JAKARTA, Crew8 News,- Pemerintah Indonesia mulai mempercepat transisi energi rumah tangga dari Liquefied Petroleum Gas (LPG) menuju Dimethyl Ether (DME) sebagai bagian dari strategi besar kemandirian energi nasional. Program hilirisasi batu bara menjadi DME itu kini masuk dalam daftar Proyek Strategis Nasional (PSN) yang diprioritaskan pemerintahan Presiden Prabowo Subianto.
Langkah tersebut dinilai menjadi jawaban atas tingginya ketergantungan Indonesia terhadap impor LPG yang selama ini membebani devisa negara dan anggaran subsidi energi. Pemerintah menargetkan produksi massal DME mulai berjalan pada 2027 setelah proyek hilirisasi di Muara Enim, Sumatera Selatan memasuki tahap konstruksi dan pengembangan industri.
Menteri Energi dan Sumber Daya Mineral (ESDM) sebelumnya menyebutkan bahwa percepatan proyek DME menjadi bagian dari agenda strategis nasional untuk memperkuat ketahanan energi domestik sekaligus meningkatkan nilai tambah sumber daya alam dalam negeri.
Saat ini sekitar 75 hingga 78 persen kebutuhan LPG nasional masih dipenuhi melalui impor. Kondisi itu terjadi karena sebagian besar cadangan gas Indonesia didominasi metana dan etana yang kurang sesuai sebagai bahan baku LPG. Akibatnya, ketergantungan impor terus meningkat seiring konsumsi rumah tangga dan sektor usaha mikro.
Melalui pengembangan DME, pemerintah menargetkan pengurangan impor LPG hingga satu juta ton per tahun. Langkah itu diperkirakan mampu menghemat devisa negara sekitar Rp9,1 triliun serta menekan beban subsidi energi dalam APBN hingga Rp7 triliun sampai Rp8,8 triliun per tahun.
Selain faktor ekonomi, proyek ini juga diarahkan untuk memanfaatkan cadangan batu bara kalori rendah yang melimpah di Indonesia, khususnya di Sumatera Selatan. Selama ini batu bara jenis tersebut memiliki nilai ekspor yang relatif rendah, namun dinilai ideal sebagai bahan baku produksi DME.
Dari sisi lingkungan, DME disebut memiliki emisi gas rumah kaca lebih rendah dibanding LPG. Bahan bakar ini juga tidak mengandung sulfur dan diklaim lebih ramah terhadap lapisan ozon.
Meski demikian, transisi menuju DME diperkirakan tetap menghadapi sejumlah tantangan teknis di tingkat pengguna.
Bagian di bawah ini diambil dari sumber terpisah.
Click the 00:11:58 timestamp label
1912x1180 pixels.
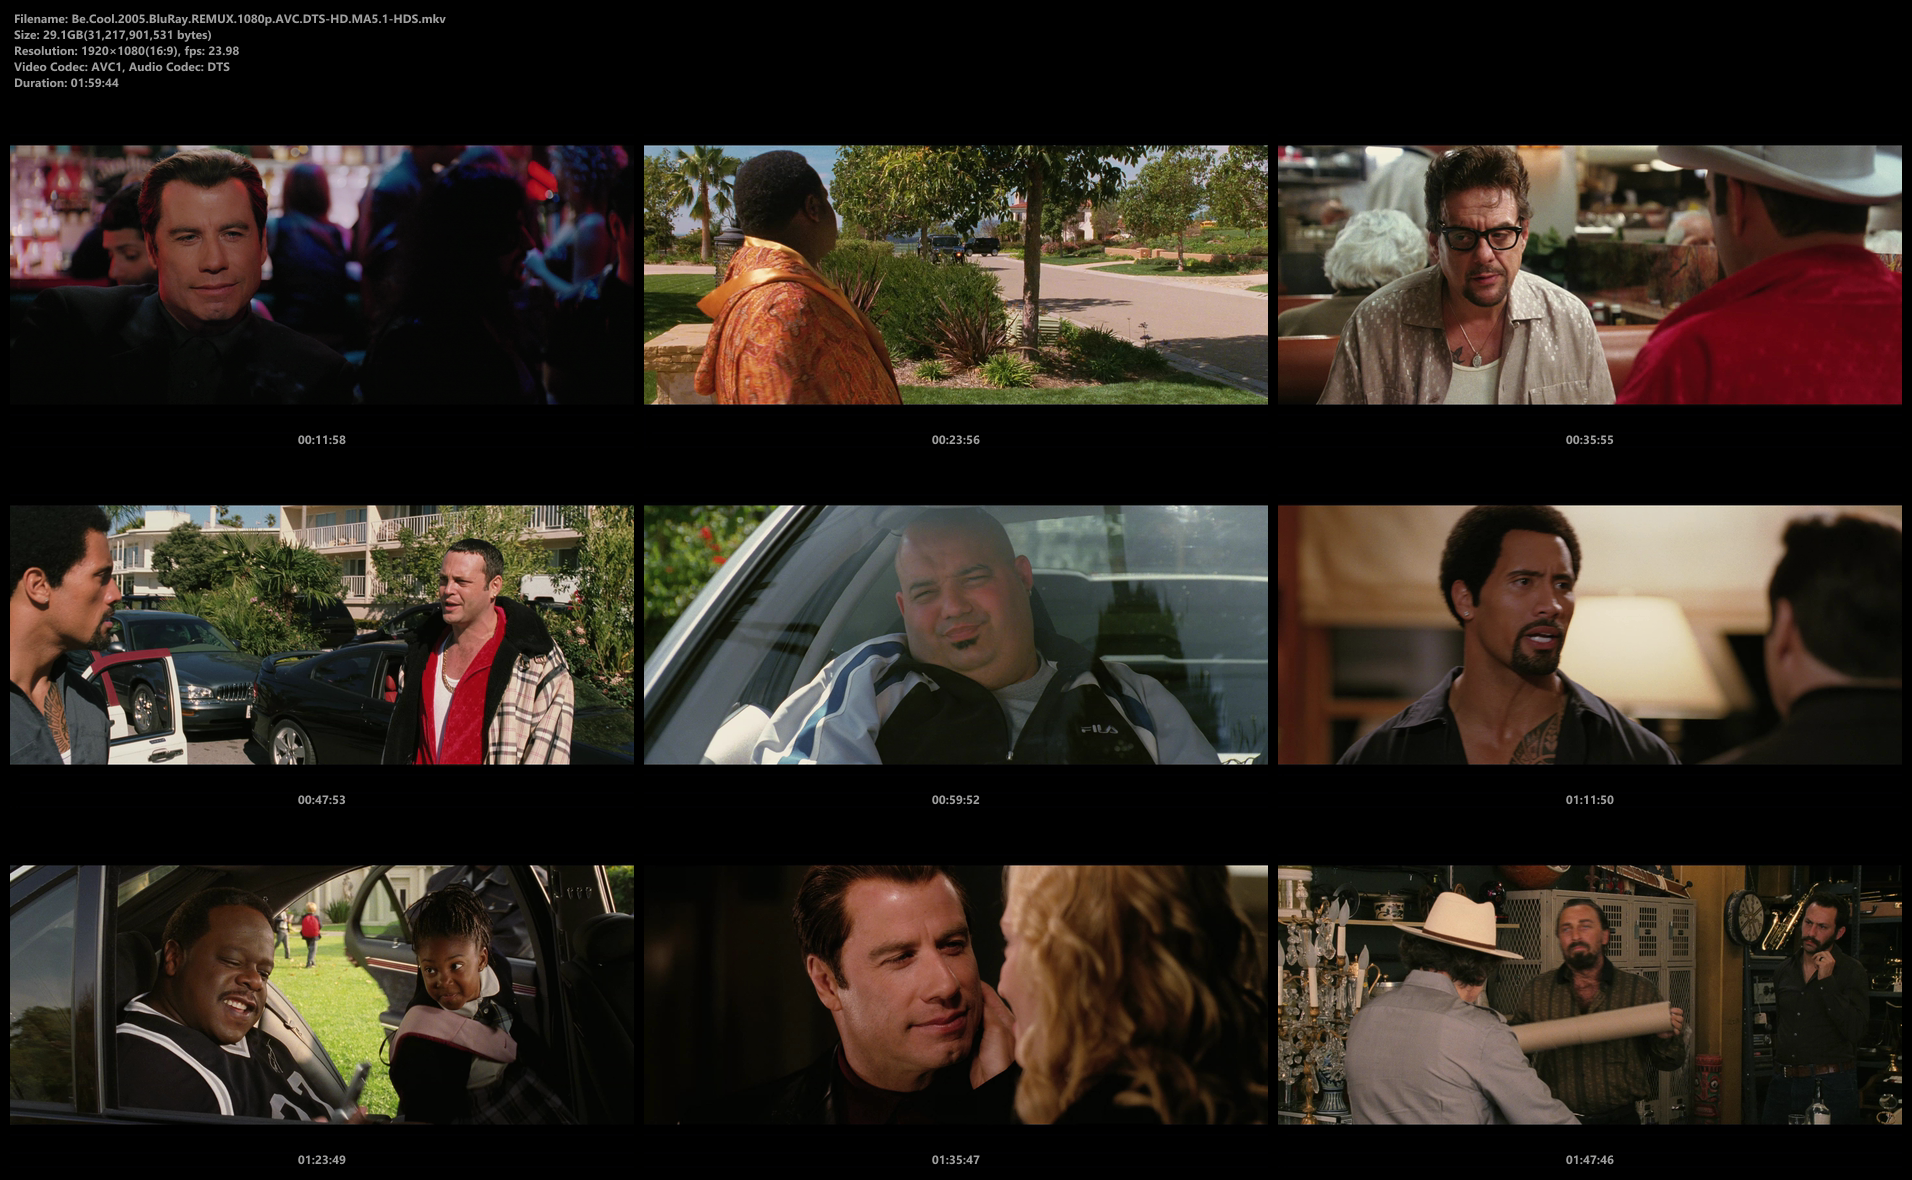321,440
Berdasarkan sejumlah kajian energi, DME memiliki efisiensi pembakaran yang lebih tinggi dibanding LPG. Kompor berbahan bakar DME mampu menghasilkan efisiensi pembakaran sekitar 64 hingga 68 persen, sementara LPG berkisar 53 hingga 59 persen.
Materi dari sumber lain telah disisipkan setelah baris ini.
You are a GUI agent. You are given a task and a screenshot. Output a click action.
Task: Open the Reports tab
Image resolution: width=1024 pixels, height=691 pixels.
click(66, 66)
Namun di sisi lain, nilai kalor DME lebih rendah dibanding LPG. Kandungan panas DME tercatat sekitar 7.749 kkal per kilogram, sedangkan LPG mencapai 12.076 kkal per kilogram. Kondisi itu menyebabkan waktu memasak menggunakan DME diperkirakan sedikit lebih lama dibanding LPG.
Pemerintah memastikan infrastruktur distribusi DME nantinya tidak sepenuhnya dibangun dari nol. Secara karakteristik, DME memiliki sifat fisik yang mirip dengan LPG sehingga masih dapat memanfaatkan sebagian fasilitas yang sudah ada seperti tangki penyimpanan, jalur distribusi, hingga armada pengangkut.
Untuk tahap awal, pemerintah juga membuka kemungkinan pencampuran DME dengan LPG sehingga kompor lama masyarakat masih dapat digunakan. Namun apabila penggunaan DME dilakukan secara penuh, maka diperlukan penyesuaian teknis pada nozzle atau penggunaan kompor khusus agar pembakaran tetap optimal.
Proyek hilirisasi batu bara menjadi DME di Muara Enim, Sumatera Selatan, kini menjadi fokus utama pemerintah. Groundbreaking proyek tersebut dijadwalkan dimulai pada awal 2026 dan diharapkan menjadi tonggak awal transformasi energi rumah tangga nasional.
Pemerintah menilai keberhasilan program DME bukan hanya menyangkut pengganti LPG, tetapi juga bagian dari desain besar ketahanan energi nasional yang berbasis sumber daya domestik, efisiensi subsidi, dan penguatan industri hilirisasi Indonesia.